ROME (FRONTLINE MEDICAL NEWS) – Adherence to the traditional Mediterranean diet by patients with known heart or cerebrovascular disease was independently linked with a marked reduction in their risk of all-cause mortality in the Italian Moli-Sani Study, Giovanni de Gaetano, MD, reported at the annual congress of the European Society of Cardiology.

Subjects in the top tertile in terms of food intake consistent with the Mediterranean diet were 37% less likely to die during more than 7 years of follow-up than were those in the bottom tertile, according to Dr. de Gaetano, head of the department of epidemiology and prevention at the IRCCS Mediterranean Neurologic Institute in Pozzilli, Italy.

The message for physicians, he said, is clear: “Doctors can’t look at statins, aspirin, and other cardiovascular drugs as the only way to secondary prevention in cardiovascular disease. Suggestions to follow healthy dietary habits are as important as prescribing drugs.”

The Moli-Sani Study is an ongoing population-based epidemiologic study of 25,000 adults in the mountainous, heavily agricultural Molise region of southern Italy. Dr. de Gaetano, who directs the study, presented a substudy involving 1,197 participants with established coronary heart disease or cerebrovascular disease at entry. Their average age at enrollment was 66 years. Subjects with coronary heart disease outnumbered those with cerebrovascular disease by roughly 2:1.

Food intake was recorded using the European Prospective Investigation into Cancer (EPIC) food-frequency questionnaire. Dr. de Gaetano and his coinvestigators assessed adherence to the traditional Mediterranean diet using the Mediterranean Diet Score (MDS), a validated 0-9 scoring system developed as part of the famous Seven Countries Study pioneered by the late Ancel Keys.

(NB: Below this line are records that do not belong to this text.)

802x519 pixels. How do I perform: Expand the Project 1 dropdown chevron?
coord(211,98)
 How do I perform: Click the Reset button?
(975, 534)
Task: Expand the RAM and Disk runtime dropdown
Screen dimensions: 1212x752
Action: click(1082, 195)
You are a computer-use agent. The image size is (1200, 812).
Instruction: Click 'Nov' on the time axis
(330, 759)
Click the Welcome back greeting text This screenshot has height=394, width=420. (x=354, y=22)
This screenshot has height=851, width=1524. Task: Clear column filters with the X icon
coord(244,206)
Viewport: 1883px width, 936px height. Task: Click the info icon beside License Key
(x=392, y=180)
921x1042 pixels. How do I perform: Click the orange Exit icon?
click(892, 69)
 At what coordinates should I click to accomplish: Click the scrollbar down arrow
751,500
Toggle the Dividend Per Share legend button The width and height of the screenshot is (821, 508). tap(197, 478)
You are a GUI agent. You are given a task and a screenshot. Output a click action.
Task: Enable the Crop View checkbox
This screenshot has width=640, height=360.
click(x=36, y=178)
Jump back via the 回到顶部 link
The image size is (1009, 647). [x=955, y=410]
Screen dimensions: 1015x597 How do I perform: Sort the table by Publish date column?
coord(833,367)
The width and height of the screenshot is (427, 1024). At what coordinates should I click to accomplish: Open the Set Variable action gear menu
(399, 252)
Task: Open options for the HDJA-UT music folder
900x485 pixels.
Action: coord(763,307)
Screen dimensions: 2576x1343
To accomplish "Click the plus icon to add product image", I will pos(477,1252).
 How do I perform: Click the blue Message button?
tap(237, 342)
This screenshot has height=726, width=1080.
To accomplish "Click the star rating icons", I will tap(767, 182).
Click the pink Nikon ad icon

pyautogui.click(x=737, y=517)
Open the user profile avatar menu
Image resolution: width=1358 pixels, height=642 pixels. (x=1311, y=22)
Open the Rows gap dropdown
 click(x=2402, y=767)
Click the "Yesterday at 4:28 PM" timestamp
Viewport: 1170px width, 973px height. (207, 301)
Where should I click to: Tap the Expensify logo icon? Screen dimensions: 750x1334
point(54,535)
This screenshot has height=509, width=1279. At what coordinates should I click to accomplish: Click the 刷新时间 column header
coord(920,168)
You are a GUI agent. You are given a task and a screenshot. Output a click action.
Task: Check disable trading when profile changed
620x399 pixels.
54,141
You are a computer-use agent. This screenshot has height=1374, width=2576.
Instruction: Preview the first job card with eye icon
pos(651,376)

During a median 7.3 years of prospective follow-up, 208 deaths occurred in the study population. A 2-point increase in the MDS was independently associated with a 21% reduction in the risk of mortality in a multivariate Cox proportional hazards analysis adjusted for “everything we could think of,” according to Dr. de Gaetano, including baseline demographics, socioeconomic status, energy intake, body mass index, leisure time physical activity, waist-to-hip ratio, smoking status, diabetes, standard cardiovascular risk factors, and use of cardiovascular medications.

Subjects in the top tertile for adherence to the Mediterranean diet, with an MDS of 6-9, had an adjusted 37% relative risk reduction in all-cause mortality, compared with those having an MDS of 0-3.

The number of deaths is too small at this point in the prospective study to permit analysis of specific causes of death in a statistically valid manner. With another 3 years or so of follow-up, that analysis can and will be done, Dr. de Gaetano said.

The traditional Mediterranean diet is an eating pattern characteristic of the Mediterranean basin, he explained. It encourages large intake of vegetables, legumes, fruits, nuts, and cereals, along with moderately high consumption of fish, olive oil as the primary fat source, and moderate alcohol intake during meals, but low-to-moderate intake of dairy products and low consumption of meat and poultry.

As a sobering aside, he said that in the Molise region, far and away the biggest obstacle to adherence to the Mediterranean diet is economic.

“There was no difference in adherence to the Mediterranean diet between different socioeconomic classes in the Moli-Sani Study until 2007-2008, when the Italian economic crisis began. Since then there are significant differences according to socioeconomic condition. Poor people are obliged to follow the Mediterranean diet less,” Dr. de Gaetano said.

Telling a patient with cardiovascular disease who is in a low-income family of four to eat fish at least twice per week is impractical advice, he explained.

The ongoing Moli-Sani Study is funded by the Italian government. Dr. de Gaetano reported having no financial conflicts of interest.